In Or Out: Making The Right Choice

Modern business practice demands more skills in-house. But it takes a lot of time and skill to hire the right person. When should marketers outsource?

In Or Out: Making The Right Choice

Deciding which skills to bring in-house and which ones to outsource to agencies is one of the most difficult strategic decisions senior marketers are likely to make this year.

One of the side effects of modern business practice is the growing need to have more skills in-house. This may be because your business has been moving increasingly online or as a result of a larger digital transformation initiative.

For senior marketers facing this most challenging of strategic decisions, it’s worth giving some thought to the triggers and motivations for increasing headcount, and what the potential implications could be. Where does it make sense to expand your internal teams, and where not?

Customer Insight

The Holy Grail of the modern business is customer insight—knowing what data you have, what relationship you need, what your customers are doing, and how you can help them do it better with you.

Long gone is the notion of building your own platforms for this kind of analysis. The tools can be anywhere, but their use in-house is essential.

Even if you have an internal team already, their output may not necessarily be that well-utilised to shape strategic decisions, and their skill sets may be misaligned with the abundance of data available. That makes it worthwhile looking at where the gaps may lie, and training up or buying in accordingly.

There is no excuse anymore. These capabilities should lie in-house.

Control

The reliance on agencies to run and manage projects has always been a sensible way to test and explore the many new channels available. But as these “projects” become your “business,” the risks of outsourcing what is now the new core of your organisation start to grow.

Once your insights team is suitably staffed up to understand the impact of your business on your consumers and vice versa, then you are in a much better position to take broader strategic action. Who defines this action and where they sit will vary from organisation to organisation. Often the “digital and innovation leadership” functions exist well outside of marketing.

This is sometimes a contentious issue as your business may need to bring in substantially more senior people. Those new hires will inevitably upset the status quo; but it’s just as big a challenge when they don’t and corporate inertia outweighs the notional benefits.

One thing businesses need to watch out for is hiring somebody for the sake of it, just so it appears that the “innovation problem,” for example, is sorted. It’s a well-documented fail and one to avoid.

Consistency

Telling your customers that your product is great doesn’t work nearly as well as showing them why your business is great.

How your brand behaves has moved up the agenda for consumers and modern marketing departments alike. To make this consistent could be as simple as having more content and customer support people in-house to manage your social channels directly, or it could mean becoming a totally transparent business of the future.

There is, however, a great temptation to meet this challenge by retraining and hiring the minimum of specialist skills. A common challenge this brings up is that many people simply want to “do the job,” not “be the brand,” even though that’s what you’re trying to achieve.

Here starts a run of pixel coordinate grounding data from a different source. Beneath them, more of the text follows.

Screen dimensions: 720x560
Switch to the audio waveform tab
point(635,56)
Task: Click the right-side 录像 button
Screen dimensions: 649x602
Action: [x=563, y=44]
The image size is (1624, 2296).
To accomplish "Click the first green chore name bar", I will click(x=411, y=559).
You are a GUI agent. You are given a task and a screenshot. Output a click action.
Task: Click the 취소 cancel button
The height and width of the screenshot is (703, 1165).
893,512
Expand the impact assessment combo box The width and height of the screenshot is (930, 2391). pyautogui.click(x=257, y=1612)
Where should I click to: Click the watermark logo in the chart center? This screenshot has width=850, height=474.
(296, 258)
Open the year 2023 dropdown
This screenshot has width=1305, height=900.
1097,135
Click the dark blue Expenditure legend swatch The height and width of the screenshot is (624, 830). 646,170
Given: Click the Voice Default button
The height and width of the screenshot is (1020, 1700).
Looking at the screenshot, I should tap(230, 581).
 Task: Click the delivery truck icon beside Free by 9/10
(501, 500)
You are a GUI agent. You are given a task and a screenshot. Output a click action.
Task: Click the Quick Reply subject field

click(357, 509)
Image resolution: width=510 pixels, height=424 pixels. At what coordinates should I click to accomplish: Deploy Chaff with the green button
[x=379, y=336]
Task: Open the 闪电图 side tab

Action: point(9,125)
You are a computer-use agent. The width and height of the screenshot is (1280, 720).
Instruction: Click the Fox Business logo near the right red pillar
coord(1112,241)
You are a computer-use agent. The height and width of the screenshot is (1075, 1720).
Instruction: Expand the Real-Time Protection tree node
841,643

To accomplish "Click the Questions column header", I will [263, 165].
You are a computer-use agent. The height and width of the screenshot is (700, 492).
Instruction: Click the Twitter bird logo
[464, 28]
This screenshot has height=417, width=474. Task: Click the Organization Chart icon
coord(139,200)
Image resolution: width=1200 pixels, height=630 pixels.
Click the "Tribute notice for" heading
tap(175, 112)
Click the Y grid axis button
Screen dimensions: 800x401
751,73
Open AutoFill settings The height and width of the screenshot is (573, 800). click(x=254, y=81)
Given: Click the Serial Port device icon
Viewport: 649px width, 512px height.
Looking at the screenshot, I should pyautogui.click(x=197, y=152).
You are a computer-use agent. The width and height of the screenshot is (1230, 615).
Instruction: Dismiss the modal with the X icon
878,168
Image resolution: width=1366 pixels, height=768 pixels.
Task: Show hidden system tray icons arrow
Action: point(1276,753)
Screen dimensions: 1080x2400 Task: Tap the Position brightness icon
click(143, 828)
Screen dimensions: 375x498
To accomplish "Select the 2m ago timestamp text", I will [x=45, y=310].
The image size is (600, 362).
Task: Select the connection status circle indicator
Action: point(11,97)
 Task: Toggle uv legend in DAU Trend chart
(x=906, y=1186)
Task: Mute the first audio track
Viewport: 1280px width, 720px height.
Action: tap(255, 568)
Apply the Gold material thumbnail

Equally, those people who have the herculean task of being omnipresent online are often misunderstood by those who don’t appreciate their work.

How you overcome these challenges is not as obvious as it seems. Whichever way you approach it, however—your brand needs to be in-house.

Cost

Even when you’ve worked your way through what to bring in-house and what to outsource, decisions ultimately come down to cost. The idea of reducing the cost of expensive agency partners and having those skills on tap in-house is very appealing, but the culture of your organisation will determine whether bringing digital talent in-house will success or fail.

There are multiple factors to consider before you start recruiting:

Moving Forward

So will everybody eventually move in-house, with massive teams and internal agencies?

Agencies are justifiably concerned about this trend as it signals the end of the long-term retained relationships of old—to be replaced by smaller specialist production budgets built around individual projects.

You could argue that this is, in fact, an existential crisis for the entire industry. Or is it?

There is also a pretty good case to go in the other direction. New online services appear every day replacing some of the more onerous tasks and, as such, the number of people required to maintain digital channels decreases, not the other way round.

With a strong knowledgeable core team, you can work more fluidly with multiple partners on multiple projects, which in essence means having the right people available rather than having lots of people. Therefore, many teams may actually shrink and outsource more to adopt the leaner, more agile approach used by the startup world.

Regardless of whether you are looking at the breadth or depth in your teams, it’s pretty clear that the shape of it all will need to change.